Миссис Уэйнрайт увидела это.
— Что такое? Может, ей время пришло?
— Нет, вряд ли, — сказала мать. — Она прозябла, а может, простудилась. Дай мне руку.
Обе женщины повели ее к вагону. Роза Сарона сделала несколько шагов, и силы вернулись к ней — ноги приняли на себя тяжесть тела.
— Теперь ничего, ма, — сказала она. — Это только минутку было.
Обе женщины поддерживали ее под локти.
— Ноги в горячую воду, — наставительно сказала мать. Они помогли ей подняться по доскам в вагон.
— Вы разотрите ей руки и ноги, — сказала миссис Уэйнрайт, — а я затоплю печь. — Она сунула в печку последнее топливо и развела жаркий огонь. Дождь уже лил вовсю, сбегая струями с крыши вагона.
Мать подняла голову.
— Слава богу, крыша целая, — сказала она. — Палатка — какая она ни будь хорошая — все равно протекает. Миссис Уэйнрайт, вы много воды не ставьте.
Роза Сарона неподвижно лежала на матраце. Она позволила снять с себя туфли и растереть ноги. Уэйнрайт наклонилась над ней.
— Болей не чувствуешь? — спросила она.
— Нет. Просто нездоровится. Нехорошо мне.
— У меня есть лекарство и соли, — сказала Уэйнрайт. — Если нужно — берите, пожалуйста.
Роза Сарона задрожала всем телом.
— Ма, закрой меня, мне холодно. — Мать собрала все одеяла и навалила их на нее. Дождь громко барабанил по крыше.
Мужчины вернулись нагруженные хворостом. С полей шляп и пиджаков у них струилась вода.
— Ну и льет! — сказал отец. — Вмиг промочило.
Мать сказала:
— Вы бы сходили еще разок. Хворост быстро прогорает. Скоро будет совсем темно. — Руфь и Уинфилд вошли мокрые с головы до ног, сложили свои ветки на кучу хвороста и повернулись к выходу. — Не ходите, — остановила их мать. — Станьте у печки, посушитесь.
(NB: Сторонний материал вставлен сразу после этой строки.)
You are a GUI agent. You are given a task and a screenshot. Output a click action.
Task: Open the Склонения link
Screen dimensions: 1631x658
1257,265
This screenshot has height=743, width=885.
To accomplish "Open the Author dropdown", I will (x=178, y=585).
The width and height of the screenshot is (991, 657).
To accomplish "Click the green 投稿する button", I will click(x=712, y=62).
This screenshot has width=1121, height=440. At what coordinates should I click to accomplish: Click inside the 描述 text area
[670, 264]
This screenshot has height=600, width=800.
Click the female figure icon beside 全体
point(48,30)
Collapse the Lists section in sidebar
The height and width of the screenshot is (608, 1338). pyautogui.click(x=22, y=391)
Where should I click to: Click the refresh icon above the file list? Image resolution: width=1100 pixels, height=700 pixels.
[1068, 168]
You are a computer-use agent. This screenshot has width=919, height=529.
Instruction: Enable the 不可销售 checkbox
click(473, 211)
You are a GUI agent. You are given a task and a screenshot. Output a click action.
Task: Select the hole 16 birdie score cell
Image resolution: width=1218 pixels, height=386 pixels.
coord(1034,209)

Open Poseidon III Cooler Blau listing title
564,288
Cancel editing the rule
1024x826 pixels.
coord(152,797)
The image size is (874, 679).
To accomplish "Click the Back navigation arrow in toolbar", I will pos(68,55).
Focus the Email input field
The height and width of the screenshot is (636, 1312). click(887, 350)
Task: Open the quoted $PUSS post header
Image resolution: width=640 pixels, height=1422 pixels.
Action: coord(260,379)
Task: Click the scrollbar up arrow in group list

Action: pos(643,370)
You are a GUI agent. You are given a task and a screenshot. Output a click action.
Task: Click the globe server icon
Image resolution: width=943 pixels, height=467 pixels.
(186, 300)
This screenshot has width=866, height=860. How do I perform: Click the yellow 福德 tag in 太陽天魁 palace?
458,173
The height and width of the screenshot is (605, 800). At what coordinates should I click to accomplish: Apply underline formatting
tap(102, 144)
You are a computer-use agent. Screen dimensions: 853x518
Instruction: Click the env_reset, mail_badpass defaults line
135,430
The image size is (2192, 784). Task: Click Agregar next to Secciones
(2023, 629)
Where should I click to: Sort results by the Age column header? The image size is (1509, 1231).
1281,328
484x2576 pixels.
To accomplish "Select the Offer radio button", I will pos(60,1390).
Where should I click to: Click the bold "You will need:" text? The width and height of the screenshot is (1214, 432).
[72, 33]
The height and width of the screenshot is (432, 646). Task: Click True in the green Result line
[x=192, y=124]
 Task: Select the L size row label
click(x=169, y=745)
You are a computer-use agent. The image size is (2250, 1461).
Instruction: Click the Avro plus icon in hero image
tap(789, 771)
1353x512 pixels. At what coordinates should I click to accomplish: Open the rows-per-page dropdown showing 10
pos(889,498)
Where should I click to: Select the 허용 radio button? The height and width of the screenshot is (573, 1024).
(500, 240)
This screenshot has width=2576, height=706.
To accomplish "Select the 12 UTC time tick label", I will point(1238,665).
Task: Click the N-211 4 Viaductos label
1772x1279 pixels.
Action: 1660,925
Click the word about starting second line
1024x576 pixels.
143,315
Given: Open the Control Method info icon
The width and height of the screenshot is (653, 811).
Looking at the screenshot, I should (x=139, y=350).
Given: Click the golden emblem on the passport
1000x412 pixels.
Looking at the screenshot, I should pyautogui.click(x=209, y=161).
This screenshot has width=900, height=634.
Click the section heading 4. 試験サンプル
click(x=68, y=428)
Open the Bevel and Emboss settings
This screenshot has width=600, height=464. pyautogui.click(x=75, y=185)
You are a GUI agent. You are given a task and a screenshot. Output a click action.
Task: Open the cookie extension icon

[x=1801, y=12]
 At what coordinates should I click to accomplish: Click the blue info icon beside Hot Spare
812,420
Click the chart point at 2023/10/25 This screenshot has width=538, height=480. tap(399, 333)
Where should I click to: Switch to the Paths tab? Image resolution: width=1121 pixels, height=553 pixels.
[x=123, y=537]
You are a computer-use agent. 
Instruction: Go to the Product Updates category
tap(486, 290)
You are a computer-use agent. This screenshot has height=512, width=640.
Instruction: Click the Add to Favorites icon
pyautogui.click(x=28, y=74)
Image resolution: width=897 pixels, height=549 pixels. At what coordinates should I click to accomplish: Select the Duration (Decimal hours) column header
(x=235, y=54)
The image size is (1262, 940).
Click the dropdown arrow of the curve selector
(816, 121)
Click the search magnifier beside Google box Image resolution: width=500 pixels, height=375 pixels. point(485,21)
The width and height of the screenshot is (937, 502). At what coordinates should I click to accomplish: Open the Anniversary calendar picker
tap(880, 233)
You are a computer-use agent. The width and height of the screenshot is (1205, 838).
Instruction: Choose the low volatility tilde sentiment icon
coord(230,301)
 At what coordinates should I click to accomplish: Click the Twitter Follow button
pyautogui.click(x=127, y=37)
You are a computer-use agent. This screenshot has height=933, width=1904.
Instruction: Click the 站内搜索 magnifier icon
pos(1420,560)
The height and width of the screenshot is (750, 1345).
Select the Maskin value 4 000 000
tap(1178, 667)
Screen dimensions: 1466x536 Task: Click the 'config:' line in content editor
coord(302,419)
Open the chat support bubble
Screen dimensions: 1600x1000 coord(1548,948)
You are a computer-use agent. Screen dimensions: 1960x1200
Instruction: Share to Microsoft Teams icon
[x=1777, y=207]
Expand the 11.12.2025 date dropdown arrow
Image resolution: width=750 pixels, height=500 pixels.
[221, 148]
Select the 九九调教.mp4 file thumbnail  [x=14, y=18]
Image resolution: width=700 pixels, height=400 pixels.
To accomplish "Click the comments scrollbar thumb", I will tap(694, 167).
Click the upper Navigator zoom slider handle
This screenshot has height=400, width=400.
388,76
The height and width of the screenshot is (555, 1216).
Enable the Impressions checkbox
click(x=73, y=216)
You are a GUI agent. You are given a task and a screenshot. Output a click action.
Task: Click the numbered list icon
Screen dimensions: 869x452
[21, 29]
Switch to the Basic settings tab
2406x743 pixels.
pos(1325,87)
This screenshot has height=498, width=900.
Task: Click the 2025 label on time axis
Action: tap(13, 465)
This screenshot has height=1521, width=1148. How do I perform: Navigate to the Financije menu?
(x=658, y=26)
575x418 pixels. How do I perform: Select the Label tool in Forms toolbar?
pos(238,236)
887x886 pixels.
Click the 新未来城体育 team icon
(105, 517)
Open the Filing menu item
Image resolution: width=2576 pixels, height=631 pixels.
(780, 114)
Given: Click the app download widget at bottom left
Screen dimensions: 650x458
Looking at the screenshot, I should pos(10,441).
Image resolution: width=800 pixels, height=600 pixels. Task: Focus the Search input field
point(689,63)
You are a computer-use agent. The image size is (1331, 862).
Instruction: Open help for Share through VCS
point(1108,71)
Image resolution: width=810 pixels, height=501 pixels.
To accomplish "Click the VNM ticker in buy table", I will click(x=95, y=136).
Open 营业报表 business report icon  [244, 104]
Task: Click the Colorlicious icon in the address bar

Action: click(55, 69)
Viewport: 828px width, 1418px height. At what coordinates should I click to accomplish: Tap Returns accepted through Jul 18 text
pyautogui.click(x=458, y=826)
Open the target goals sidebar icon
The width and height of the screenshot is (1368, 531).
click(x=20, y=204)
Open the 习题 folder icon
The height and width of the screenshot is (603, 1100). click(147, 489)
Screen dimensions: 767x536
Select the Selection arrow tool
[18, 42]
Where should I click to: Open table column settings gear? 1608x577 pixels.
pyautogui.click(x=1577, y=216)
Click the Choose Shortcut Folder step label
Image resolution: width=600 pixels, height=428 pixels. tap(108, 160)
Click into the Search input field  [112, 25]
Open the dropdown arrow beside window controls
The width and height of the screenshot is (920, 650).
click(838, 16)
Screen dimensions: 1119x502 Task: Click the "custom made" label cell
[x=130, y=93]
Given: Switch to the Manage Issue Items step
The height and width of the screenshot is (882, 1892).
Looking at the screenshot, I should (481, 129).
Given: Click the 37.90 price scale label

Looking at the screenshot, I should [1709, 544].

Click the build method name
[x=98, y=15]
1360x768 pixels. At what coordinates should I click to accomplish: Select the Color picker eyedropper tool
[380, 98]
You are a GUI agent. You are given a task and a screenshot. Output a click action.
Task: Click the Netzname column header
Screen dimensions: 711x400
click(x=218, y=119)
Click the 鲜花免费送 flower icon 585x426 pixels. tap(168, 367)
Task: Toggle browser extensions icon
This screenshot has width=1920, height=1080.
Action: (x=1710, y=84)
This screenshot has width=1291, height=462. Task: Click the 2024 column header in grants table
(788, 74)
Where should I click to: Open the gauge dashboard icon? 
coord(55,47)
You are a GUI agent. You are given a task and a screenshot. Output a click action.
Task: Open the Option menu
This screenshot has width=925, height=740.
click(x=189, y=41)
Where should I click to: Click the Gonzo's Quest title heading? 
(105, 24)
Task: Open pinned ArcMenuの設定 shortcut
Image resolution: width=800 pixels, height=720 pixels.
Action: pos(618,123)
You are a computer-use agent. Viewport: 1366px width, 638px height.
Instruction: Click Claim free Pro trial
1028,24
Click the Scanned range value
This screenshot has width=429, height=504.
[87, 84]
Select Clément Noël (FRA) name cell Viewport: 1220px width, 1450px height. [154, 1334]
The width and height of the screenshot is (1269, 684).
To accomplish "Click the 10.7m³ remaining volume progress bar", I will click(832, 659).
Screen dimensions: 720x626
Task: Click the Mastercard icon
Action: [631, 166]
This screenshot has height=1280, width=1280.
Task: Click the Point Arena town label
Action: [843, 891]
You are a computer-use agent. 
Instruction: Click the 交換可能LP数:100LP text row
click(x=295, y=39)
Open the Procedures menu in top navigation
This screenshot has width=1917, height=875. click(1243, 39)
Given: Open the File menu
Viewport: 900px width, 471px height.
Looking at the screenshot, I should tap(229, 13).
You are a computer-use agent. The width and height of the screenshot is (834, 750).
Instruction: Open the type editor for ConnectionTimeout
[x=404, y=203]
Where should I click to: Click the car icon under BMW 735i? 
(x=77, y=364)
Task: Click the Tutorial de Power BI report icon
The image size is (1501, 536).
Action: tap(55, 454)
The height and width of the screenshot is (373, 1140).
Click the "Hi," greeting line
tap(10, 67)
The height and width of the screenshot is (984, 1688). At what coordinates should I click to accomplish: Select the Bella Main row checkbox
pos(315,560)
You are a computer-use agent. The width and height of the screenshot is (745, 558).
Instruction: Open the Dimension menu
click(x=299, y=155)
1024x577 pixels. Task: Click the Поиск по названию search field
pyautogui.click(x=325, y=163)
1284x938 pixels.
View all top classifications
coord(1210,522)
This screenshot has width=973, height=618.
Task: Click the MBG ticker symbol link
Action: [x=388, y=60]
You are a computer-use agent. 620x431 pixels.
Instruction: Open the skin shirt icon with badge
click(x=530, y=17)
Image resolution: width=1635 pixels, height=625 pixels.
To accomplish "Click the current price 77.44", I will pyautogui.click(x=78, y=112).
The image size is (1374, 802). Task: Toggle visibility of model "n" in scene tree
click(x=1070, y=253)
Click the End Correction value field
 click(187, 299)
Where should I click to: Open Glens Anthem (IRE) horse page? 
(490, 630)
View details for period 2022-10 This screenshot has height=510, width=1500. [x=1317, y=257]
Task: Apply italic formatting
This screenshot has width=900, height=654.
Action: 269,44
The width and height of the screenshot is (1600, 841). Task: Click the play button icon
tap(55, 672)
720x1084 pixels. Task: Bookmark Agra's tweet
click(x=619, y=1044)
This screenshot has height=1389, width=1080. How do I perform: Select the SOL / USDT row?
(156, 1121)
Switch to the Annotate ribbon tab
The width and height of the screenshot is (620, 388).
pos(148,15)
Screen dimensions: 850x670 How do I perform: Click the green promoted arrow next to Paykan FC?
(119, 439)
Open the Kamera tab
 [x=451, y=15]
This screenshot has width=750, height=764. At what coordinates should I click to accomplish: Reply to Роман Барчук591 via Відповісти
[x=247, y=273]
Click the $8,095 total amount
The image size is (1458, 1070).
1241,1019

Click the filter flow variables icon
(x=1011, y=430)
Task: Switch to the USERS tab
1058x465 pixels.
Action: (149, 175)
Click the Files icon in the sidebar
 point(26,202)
За дверями вагона все было серебряное от дождя, мокрые тропинки блестели. Кусты хлопчатника с каждым часом становились все чернее и словно съеживались. Отец, Эл и дядя Джон уже который раз уходили в ивняк и возвращались оттуда с охапками хвороста. Хворост сваливали у двери, и только когда куча поднялась под самый потолок, они решили, что этого хватит, и подошли к печке. Вода с полей шляп струйками сбегала им на плечи. Полы пиджаков были мокрые, хоть выжми, в башмаках чавкало.
— Ну ладно. Снимайте с себя все, — сказала мать. — Я вам кофе вскипятила. Сейчас дам сухие комбинезоны. Ну, переодевайтесь, не стойте так.
Вечер наступил рано. Люди забились в вагоны и сидели там, прислушиваясь к ливню, хлеставшему по крышам.